You know that little rack by the checkout line? The one with the Steam cards your aunt grabs every December because she has no idea what games you play, but she knows you play something? That rack is about to get a lot emptier.
Valve has confirmed it's ending the physical Steam Gift Card program. The cards will stick around at retailers only until existing stock runs dry — and once it's gone, it's gone. Valve isn't restocking. The expectation is that shelves everywhere will be empty by the end of 2026.
The reason isn't declining sales or some pivot to a new product. It's scammers. And honestly, once you see what Valve has been dealing with, the decision starts to make a lot of sense.
Why Scammers Killed the Physical Steam Card
Here's the ugly part. Gift cards from big-name brands have become a favorite tool for fraudsters, and Steam cards got swept up in it. The playbook is depressingly consistent: a scammer pressures a victim into buying gift cards under some invented urgency — unpaid taxes, bail money, a debt that needs settling right now, or "delivery fees" to claim sweepstakes winnings that never existed.
The victim reads the codes over the phone, and the money vanishes.
Valve says this abuse has grown steadily since the cards first hit retail stores back in 2012. And it's not like the company sat on its hands. Over the years, Valve tried a whole arsenal of countermeasures:
- Working directly with retailers and law enforcement
- Redesigning the cards, including adding a prominent scam warning right on them
- Restricting redemption to the currency of a user's Steam Wallet
- Limiting where and how the cards were available
- Pulling cards from sale entirely when it spotted abnormal activity
But here's the frustrating truth: every single time Valve tightened the screws, the criminals adapted. Every restriction got worked around. At some point, the only move left was to take the physical cards off the board completely. So that's what's happening.
What Happens to the Steam Gift Cards You Already Have
If you've got a card sitting in a drawer somewhere — maybe one you forgot about from two birthdays ago — relax. You're fine.
Valve has made it clear that any existing physical card can still be redeemed on Steam whenever you choose. There's no expiration date, no deadline, no "use it by 2026 or lose it" fine print. The cards stop being sold, not being honored.
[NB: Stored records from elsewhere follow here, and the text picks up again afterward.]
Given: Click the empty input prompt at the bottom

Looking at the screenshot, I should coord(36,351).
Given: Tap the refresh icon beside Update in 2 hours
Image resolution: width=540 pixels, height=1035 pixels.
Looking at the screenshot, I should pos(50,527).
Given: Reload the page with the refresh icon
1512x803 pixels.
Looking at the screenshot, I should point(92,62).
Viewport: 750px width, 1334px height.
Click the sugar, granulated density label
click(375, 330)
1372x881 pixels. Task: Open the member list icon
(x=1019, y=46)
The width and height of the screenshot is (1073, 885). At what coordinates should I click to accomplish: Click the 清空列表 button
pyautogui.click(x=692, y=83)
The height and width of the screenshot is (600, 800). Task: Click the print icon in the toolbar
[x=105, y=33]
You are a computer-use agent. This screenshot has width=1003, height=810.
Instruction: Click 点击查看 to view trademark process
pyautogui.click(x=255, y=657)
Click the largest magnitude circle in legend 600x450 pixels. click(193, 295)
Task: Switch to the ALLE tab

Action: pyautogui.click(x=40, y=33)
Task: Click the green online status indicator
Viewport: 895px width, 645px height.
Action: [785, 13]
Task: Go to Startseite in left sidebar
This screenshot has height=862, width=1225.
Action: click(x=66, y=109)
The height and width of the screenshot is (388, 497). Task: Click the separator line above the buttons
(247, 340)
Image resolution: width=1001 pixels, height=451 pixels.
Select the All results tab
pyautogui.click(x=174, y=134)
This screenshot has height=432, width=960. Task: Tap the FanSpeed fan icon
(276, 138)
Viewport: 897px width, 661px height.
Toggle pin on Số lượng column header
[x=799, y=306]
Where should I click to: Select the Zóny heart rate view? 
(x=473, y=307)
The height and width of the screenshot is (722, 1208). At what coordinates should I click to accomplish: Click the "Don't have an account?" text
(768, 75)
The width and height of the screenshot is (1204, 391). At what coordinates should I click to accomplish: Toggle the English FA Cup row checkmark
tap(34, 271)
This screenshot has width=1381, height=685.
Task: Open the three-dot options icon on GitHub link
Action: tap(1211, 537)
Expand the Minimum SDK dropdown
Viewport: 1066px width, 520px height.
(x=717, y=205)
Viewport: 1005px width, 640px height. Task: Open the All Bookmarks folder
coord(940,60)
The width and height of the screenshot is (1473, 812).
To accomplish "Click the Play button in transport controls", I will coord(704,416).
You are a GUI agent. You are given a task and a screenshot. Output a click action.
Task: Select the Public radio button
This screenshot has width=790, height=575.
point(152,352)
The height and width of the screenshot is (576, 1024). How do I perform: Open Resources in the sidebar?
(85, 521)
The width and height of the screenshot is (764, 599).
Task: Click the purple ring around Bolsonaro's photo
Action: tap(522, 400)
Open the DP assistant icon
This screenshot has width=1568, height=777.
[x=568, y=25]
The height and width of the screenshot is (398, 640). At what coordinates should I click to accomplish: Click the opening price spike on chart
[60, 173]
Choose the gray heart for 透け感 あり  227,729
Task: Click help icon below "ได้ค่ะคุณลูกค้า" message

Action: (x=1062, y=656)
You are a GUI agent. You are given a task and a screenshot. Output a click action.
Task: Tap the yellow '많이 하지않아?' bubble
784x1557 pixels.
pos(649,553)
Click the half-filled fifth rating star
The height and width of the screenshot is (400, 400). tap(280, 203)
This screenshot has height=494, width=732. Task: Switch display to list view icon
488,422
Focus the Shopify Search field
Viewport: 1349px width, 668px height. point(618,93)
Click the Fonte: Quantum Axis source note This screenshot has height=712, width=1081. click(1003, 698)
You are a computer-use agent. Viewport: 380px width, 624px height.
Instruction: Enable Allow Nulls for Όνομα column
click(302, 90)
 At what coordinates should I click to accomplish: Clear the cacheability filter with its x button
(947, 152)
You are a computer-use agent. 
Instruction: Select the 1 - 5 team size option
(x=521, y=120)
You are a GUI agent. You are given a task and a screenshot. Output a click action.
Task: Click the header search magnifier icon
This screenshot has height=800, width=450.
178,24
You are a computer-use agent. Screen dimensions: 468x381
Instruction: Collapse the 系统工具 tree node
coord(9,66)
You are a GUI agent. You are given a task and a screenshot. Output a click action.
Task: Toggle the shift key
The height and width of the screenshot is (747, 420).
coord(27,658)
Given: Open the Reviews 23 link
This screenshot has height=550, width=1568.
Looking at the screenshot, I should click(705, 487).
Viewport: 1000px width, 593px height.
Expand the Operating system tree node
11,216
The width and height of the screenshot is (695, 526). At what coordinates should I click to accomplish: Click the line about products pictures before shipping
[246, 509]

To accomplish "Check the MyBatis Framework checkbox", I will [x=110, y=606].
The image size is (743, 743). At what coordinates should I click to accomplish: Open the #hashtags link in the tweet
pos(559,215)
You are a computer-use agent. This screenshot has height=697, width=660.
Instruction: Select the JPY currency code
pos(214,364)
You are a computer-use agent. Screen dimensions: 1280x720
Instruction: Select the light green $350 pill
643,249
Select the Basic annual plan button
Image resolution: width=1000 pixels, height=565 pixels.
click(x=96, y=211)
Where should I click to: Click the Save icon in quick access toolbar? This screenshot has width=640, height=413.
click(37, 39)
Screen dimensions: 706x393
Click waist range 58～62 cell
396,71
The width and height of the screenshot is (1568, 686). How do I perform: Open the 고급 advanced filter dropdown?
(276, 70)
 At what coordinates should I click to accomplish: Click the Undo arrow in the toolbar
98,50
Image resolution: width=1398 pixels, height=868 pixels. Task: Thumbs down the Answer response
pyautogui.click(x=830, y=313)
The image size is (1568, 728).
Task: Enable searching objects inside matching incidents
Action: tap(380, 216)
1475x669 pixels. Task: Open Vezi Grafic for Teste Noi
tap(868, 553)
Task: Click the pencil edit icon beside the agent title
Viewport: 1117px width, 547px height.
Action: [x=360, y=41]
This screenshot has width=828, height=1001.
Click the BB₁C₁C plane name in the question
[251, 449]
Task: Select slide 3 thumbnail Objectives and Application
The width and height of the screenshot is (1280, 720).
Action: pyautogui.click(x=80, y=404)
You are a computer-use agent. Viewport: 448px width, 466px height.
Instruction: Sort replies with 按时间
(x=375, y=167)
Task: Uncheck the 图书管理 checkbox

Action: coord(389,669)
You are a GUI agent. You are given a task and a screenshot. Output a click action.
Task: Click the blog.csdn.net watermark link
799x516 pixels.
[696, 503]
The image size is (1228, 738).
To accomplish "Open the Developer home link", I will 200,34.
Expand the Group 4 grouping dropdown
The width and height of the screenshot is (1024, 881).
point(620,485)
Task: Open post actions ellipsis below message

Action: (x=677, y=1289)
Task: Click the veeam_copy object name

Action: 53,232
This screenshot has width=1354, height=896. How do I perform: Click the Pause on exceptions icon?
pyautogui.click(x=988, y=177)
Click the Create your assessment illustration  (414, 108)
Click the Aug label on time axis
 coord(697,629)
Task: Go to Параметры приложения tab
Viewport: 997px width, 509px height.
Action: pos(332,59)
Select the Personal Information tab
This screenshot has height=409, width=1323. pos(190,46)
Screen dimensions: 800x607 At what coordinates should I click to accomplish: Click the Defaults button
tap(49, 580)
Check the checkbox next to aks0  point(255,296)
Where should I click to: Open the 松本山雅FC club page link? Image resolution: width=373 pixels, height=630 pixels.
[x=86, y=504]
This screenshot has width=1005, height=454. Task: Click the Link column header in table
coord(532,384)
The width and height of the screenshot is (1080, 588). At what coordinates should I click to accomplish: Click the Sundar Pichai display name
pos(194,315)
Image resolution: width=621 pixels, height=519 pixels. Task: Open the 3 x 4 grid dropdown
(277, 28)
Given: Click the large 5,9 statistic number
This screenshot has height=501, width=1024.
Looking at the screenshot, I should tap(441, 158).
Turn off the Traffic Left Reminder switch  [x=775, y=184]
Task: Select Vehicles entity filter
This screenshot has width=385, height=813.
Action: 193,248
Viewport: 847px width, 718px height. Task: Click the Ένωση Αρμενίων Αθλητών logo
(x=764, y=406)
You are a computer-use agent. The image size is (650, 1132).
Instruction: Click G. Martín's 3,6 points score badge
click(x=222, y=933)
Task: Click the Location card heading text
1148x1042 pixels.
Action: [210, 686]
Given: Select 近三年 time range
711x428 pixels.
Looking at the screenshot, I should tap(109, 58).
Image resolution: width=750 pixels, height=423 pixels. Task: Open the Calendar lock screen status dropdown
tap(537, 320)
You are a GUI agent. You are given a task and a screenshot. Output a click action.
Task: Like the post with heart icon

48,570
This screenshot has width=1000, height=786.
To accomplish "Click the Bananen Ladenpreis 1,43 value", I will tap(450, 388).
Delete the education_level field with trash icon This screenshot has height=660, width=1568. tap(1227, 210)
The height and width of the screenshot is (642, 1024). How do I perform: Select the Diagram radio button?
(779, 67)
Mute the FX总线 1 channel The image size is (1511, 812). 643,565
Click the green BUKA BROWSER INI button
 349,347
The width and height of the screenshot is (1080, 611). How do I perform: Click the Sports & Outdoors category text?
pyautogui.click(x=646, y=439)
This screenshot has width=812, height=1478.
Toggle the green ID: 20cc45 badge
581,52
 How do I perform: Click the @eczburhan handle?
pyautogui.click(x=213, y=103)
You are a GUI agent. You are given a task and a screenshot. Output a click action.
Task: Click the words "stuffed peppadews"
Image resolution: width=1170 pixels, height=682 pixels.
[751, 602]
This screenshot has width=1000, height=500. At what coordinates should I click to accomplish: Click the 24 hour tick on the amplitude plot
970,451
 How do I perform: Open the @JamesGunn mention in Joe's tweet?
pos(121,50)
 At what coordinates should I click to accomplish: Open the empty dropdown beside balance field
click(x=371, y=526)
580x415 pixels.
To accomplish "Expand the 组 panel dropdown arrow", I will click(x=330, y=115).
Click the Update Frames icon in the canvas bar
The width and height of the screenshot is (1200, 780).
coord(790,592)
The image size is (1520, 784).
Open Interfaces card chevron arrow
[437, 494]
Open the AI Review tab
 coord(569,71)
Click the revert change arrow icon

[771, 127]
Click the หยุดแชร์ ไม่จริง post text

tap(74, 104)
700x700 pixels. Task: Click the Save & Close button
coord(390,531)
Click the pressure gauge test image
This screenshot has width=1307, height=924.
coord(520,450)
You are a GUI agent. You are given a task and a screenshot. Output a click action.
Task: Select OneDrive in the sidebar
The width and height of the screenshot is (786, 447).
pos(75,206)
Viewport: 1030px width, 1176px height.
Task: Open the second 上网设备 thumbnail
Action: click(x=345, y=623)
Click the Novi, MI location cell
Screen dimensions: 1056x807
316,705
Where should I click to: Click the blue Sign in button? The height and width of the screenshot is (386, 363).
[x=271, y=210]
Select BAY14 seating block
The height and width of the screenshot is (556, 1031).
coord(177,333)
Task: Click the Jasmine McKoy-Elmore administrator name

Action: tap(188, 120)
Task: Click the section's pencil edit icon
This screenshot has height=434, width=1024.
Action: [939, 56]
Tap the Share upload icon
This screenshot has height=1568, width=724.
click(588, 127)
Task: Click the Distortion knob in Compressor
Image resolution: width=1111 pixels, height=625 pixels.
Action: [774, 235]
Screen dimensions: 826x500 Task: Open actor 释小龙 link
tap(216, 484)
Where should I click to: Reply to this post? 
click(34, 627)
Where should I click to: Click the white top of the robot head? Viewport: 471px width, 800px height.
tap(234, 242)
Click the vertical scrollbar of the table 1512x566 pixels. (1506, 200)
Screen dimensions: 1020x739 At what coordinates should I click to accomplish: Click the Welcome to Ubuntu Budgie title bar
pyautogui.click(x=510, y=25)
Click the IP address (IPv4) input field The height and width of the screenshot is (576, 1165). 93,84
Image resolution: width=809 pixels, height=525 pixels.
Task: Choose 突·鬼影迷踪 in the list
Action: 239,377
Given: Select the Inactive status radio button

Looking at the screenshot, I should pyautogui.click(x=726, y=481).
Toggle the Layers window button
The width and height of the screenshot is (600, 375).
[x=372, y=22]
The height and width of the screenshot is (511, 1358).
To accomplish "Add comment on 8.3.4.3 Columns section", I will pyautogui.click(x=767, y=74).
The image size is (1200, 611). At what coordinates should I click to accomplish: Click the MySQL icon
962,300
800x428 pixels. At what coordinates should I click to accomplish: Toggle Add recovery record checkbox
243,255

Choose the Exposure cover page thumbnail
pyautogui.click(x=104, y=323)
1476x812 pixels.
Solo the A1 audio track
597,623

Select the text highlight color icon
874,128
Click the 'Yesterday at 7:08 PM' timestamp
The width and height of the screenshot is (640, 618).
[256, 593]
So if you spot them at a store before stock runs out, they'll still work exactly as they always have.
Digital Steam Gift Cards Aren't Going Anywhere
The gift card itself isn't dying — just the plastic version. Digital Steam Gift Cards, which Valve introduced in 2017, are sticking around. And Valve says it's actively working to improve the digital gifting experience, so this is where the company's attention is headed.
For most of us, that's a painless switch. A few clicks, a recipient email, done.
The People This Actually Hurts
But let's be real about who loses here. It's not the scammers — they'll find another scheme. It's grandma.
For a lot of older or less tech-savvy friends and relatives, the physical Steam card was the perfect gift. They didn't need an account. They didn't need to navigate a digital storefront. They just grabbed a card off the rack, paid at the register, and tucked it into a birthday card. Done.
With that option disappearing, some gift-givers simply won't make the jump to digital — they can't, or they won't. Which means plenty of Steam users may end up opening greeting cards next holiday season and finding... cash. Not the worst outcome, sure. But it's the end of a small tradition, and that stings a little.
Quick Answers About the Steam Gift Card Discontinuation
When will physical Steam Gift Cards disappear from stores?
Valve isn't restocking retailers, so cards will only be available while current stock lasts. All retailers are expected to run out by the end of 2026.
Will my unused physical Steam Gift Card expire?
No. Valve has confirmed that existing physical cards can be redeemed on Steam at any time, with no expiration deadline.
Why is Valve discontinuing physical Steam Gift Cards?
Scammers have increasingly used the cards to defraud victims — coercing them into buying cards to pay fake taxes, bail, debts, or sweepstakes fees. Valve tried multiple countermeasures over the years, but criminals adapted to every one, so the company ended the retail program.